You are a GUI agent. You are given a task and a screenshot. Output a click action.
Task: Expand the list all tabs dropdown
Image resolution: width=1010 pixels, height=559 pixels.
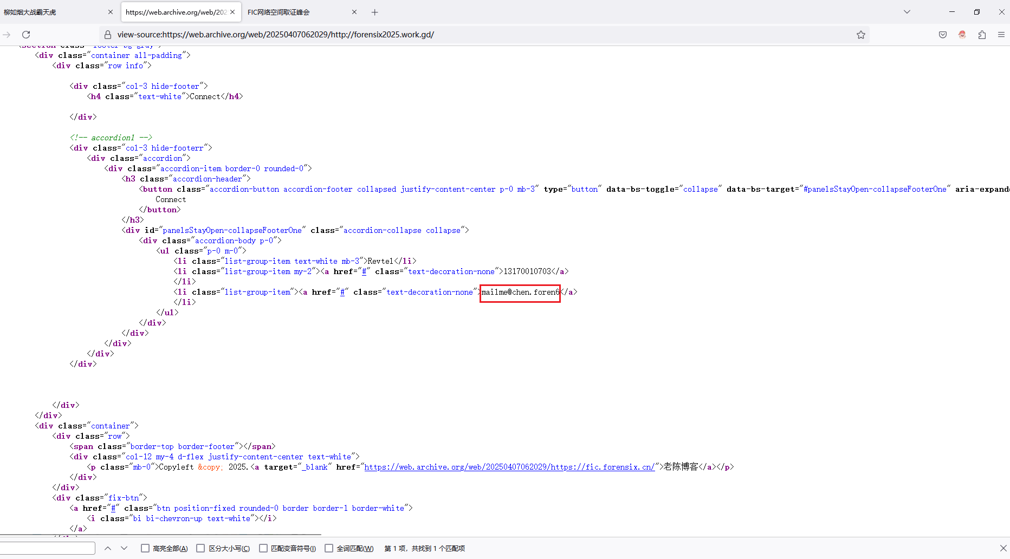pyautogui.click(x=907, y=12)
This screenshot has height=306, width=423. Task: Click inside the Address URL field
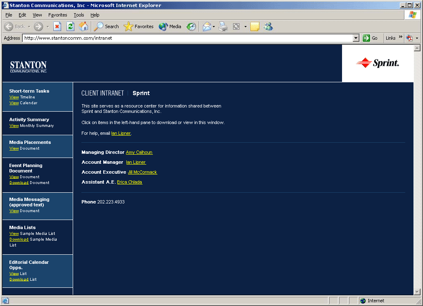tap(186, 38)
-*-
Problem to work on:
Can you quote exactly, and only, the lines from the one containing "Task: Expand the list all tabs dropdown" through the last line of the records above, keeping both ends and leaving out any pictures?

Solution below:
Task: Expand the list all tabs dropdown
Image resolution: width=1010 pixels, height=559 pixels.
pyautogui.click(x=907, y=12)
This screenshot has height=306, width=423. Task: Click inside the Address URL field
tap(186, 38)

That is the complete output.